Testo citato ▸
'''

Nel libro di Emilia Condarelli e Maria Antonietta Rositani lo scempio di un amore malato

Io non muoio: una storia di violenza e di speranza

Maria Antonietta Rositani ed Emilia Condarelli

REGGIO CALABRIA – “Io non muoio” è il titolo principale, ma c’è anche un occhiello forte: “Bruciata viva. Sopravvissuta. Una storia di violenza e di speranza” (Laruffa editore, 128 pagine). Il libro è fresco di stampa, porta la firma di due giovani donne calabresi, la giornalista Emilia Condarelli, bravissima cronista di Reggio Calabria, e Maria Antonietta Rositani, vittima di una violenza inaudita.

Pino Nano

Una mattina il suo uomo, suo marito Ciro Russo, le dà fuoco e tenta di ucciderla, ma alla fine il caso vuole che Maria Antonietta Rositani trovi la forza di reagire e di salvarsi dall’agguato, anche se oggi su di lei restano ancora visibili le cicatrici di quello scempio.
Il racconto che ne fa Emilia Condarelli è di una forza senza pari: «Reggio Calabria, 12 marzo 2019: Una donna corre. È al centro della strada con le braccia in fiamme, alzate al cielo. Respira fumo, benzina e il secco ruvido del fuoco che mangia l’ossigeno. L’aggressore è già scappato, subito dopo averle rovesciato addosso due bottiglie di benzina e aver fatto ruotare la pietrina dell’accendino. Il fuoco è rapido, un battito di ciglia. Una vampata, dalle braccia alle gambe, fino al volto. Anche i lunghi capelli corvini stanno bruciando. La donna si abbassa frettolosamente. Sembra YouTube in assenza di rete…».

'''

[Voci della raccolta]

'''

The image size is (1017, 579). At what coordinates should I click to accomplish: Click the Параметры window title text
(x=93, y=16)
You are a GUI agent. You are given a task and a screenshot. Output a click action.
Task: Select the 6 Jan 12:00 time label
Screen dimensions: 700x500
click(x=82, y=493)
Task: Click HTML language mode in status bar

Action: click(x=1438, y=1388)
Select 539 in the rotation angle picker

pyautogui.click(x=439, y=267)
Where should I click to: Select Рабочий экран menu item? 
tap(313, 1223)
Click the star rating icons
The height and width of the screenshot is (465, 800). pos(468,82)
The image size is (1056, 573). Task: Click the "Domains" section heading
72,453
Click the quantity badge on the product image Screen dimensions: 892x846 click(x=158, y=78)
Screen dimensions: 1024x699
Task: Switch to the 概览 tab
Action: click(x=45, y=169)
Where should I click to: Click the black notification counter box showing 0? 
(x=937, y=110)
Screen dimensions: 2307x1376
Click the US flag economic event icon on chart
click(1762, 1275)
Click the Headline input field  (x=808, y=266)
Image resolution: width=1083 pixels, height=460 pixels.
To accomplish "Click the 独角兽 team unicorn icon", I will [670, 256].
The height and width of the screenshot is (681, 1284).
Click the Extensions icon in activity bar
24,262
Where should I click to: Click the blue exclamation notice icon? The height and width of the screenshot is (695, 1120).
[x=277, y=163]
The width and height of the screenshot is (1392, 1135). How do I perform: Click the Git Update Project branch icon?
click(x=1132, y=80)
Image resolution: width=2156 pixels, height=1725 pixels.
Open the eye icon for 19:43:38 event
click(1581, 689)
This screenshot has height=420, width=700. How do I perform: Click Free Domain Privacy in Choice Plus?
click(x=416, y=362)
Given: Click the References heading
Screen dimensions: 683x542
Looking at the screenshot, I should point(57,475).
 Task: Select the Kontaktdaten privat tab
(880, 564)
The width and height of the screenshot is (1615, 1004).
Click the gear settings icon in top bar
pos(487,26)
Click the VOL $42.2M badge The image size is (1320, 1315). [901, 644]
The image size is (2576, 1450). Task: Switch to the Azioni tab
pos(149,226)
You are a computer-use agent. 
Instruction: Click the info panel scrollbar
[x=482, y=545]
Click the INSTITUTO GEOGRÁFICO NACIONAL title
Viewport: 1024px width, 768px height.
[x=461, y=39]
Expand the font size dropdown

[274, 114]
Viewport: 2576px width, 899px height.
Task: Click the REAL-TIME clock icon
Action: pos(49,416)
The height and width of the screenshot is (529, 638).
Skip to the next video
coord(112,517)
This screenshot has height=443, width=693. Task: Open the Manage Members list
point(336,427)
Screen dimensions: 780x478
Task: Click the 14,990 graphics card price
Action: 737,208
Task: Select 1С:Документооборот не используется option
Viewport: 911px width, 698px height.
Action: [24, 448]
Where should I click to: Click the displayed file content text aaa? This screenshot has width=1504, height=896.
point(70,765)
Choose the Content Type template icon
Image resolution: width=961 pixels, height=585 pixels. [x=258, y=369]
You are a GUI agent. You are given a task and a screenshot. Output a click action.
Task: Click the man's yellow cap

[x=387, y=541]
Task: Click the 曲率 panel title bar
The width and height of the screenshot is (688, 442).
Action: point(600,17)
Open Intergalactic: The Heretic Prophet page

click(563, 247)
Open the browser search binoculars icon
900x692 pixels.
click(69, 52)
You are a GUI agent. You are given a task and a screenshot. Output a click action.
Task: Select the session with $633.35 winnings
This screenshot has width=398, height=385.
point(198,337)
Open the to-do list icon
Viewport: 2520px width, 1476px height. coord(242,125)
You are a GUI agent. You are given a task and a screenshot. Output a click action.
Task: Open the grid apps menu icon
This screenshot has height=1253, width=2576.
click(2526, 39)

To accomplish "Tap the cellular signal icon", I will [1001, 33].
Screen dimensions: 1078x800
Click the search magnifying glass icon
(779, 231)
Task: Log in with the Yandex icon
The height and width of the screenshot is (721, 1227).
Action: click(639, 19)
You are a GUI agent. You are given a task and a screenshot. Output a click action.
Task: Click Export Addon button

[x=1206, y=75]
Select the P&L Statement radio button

'''

Secondo l'articolo sul libro «Io non muoio», quale editore lo pubblica e quante pagine conta?

Risposta completa ▸
Laruffa editore, 128 pagine.